Et à la fin : c’est Engie qui gagne…

  • Rappelons que la Vivaldi n’a qu’un accord de principe avec Engie pour la prolongation de Doel 4 et Tihange 3. Catherine MacGregor a dit espérer un accord définitif « avant l’été ». Il reste une grande inconnue à trancher : Engie veut avoir la facture ferme et précise du coût de la gestion des déchets nucléaires des deux plus jeunes réacteurs. Si la facture finale venait à dépasser ce plafond, ce serait à la Belgique, et plus clairement dit aux contribuables belges à allonger le restant. En d’autres mots : les négociations ne sont certainement pas finies.
  • Engie a rappelé un nombre incalculable de fois que le nucléaire ne faisait plus partie de sa stratégie globale, et c’est vrai. Elle ne possède pas d’autres réacteurs que les réacteurs belges.

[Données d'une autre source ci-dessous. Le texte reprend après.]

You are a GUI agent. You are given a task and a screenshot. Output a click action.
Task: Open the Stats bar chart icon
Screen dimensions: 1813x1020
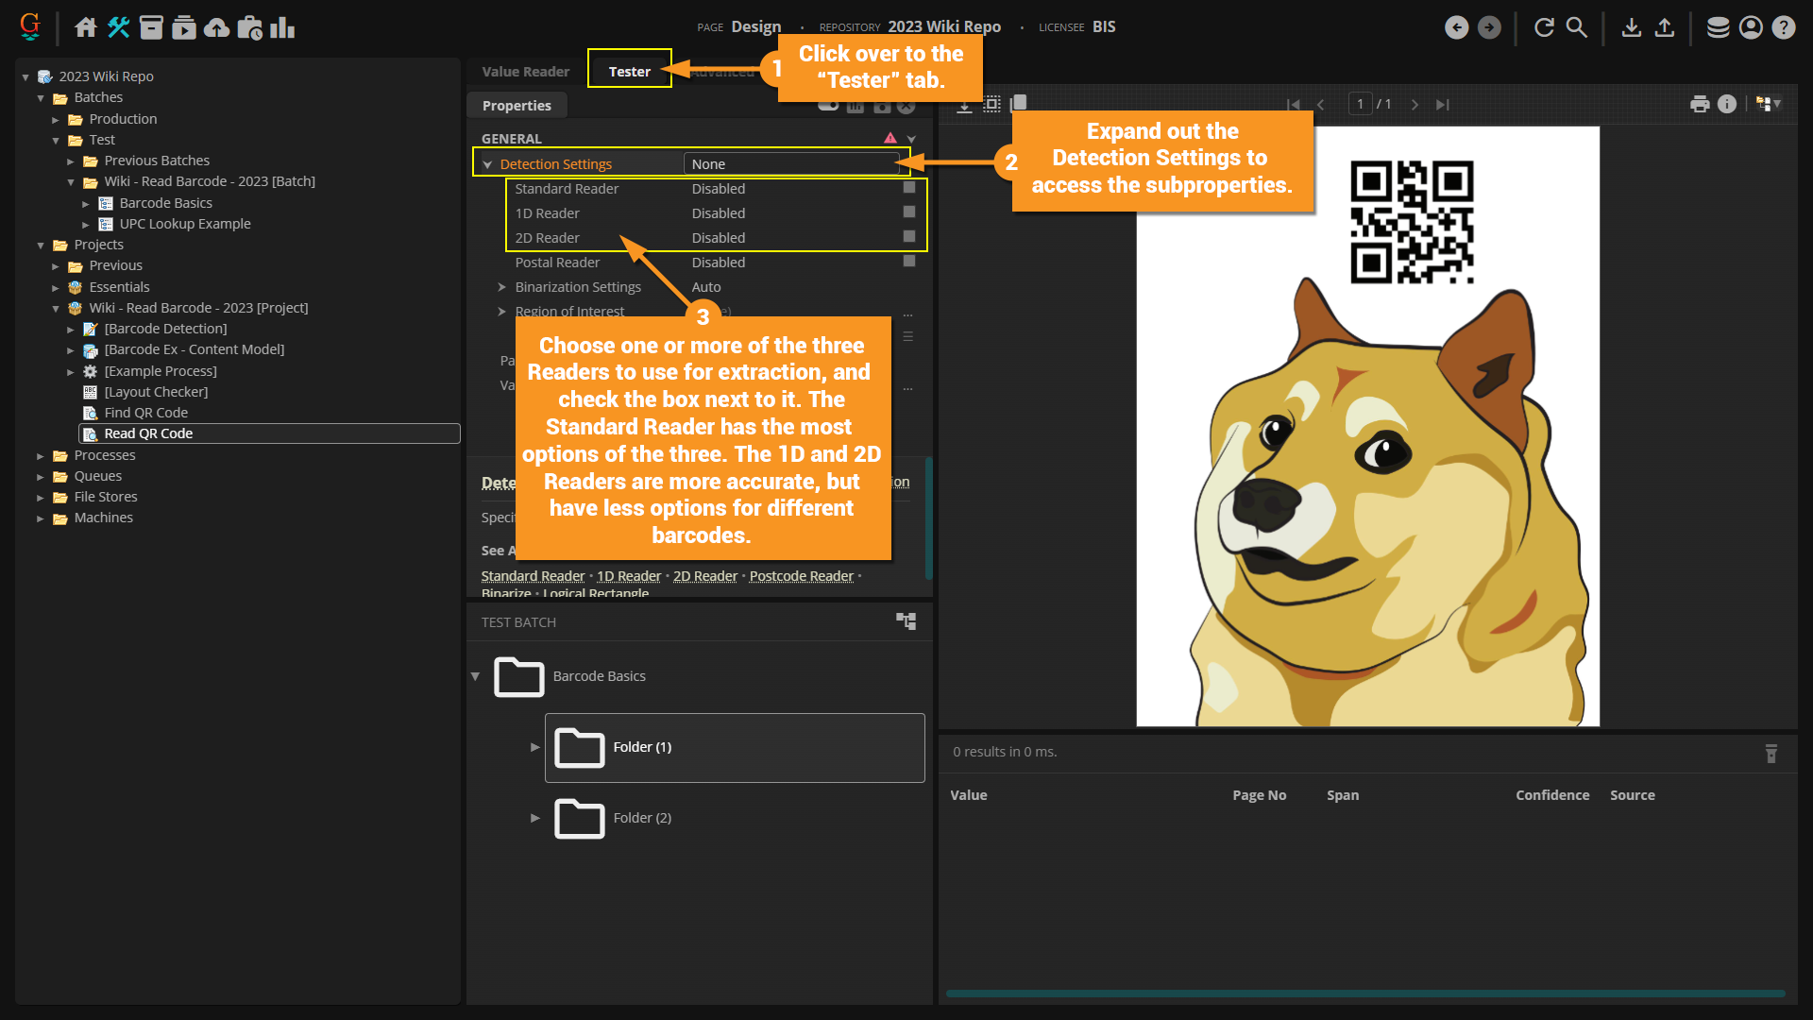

  • En outre, et c’est sans doute encore plus fondamental dans ce dossier-ci, Engie-Electrabel possède toujours d’autres options avec sa centrale à gaz aux Awirs et un projet à Tessenderlo. Les centrales à gaz étaient au départ envisagées pour compenser la sortie du nucléaire : le fameux plan A de la Vivaldi et plus particulièrement de la ministre Van der Straeten, qui était tombé à l’eau en mars dernier.
  • C’est ce qui fait dire au MR, depuis le départ, que les Verts font trainer les choses volontairement, et sont du côté d’Engie.